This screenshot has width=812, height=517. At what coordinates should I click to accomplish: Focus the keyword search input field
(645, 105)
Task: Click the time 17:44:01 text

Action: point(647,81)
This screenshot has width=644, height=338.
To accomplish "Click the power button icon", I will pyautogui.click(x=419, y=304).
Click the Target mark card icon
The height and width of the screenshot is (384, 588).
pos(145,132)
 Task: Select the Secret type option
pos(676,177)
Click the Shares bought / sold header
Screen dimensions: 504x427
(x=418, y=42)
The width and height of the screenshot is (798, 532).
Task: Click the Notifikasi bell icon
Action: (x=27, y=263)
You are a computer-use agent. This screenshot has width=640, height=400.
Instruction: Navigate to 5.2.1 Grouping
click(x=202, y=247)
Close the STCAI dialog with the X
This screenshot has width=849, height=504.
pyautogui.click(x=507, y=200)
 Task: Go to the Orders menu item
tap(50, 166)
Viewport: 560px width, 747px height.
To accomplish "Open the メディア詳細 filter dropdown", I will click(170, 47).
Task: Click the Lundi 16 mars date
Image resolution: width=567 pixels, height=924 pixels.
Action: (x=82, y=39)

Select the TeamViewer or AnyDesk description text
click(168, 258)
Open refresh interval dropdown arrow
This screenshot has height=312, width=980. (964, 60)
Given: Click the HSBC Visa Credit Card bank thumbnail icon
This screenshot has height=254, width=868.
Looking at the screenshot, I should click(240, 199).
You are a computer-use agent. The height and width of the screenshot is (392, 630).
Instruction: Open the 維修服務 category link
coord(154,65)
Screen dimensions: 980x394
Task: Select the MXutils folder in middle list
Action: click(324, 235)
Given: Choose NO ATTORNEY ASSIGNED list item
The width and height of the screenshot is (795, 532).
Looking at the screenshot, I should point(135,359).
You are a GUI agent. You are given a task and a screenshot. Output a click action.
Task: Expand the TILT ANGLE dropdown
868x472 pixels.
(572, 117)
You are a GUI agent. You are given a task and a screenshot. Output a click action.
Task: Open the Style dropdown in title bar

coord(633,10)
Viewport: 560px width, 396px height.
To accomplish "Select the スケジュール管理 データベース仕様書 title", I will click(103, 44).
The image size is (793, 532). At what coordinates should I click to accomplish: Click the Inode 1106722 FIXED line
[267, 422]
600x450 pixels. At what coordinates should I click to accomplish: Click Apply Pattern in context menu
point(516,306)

※ ※ ※

• WHAT IS NEEDED:
The expected answer is every line in the data above that carries the string "computer".

• EXERCISE OUTPUT:
You are a computer-use agent. This screenshot has width=640, height=400.
You are a computer-use agent. The height and width of the screenshot is (392, 630).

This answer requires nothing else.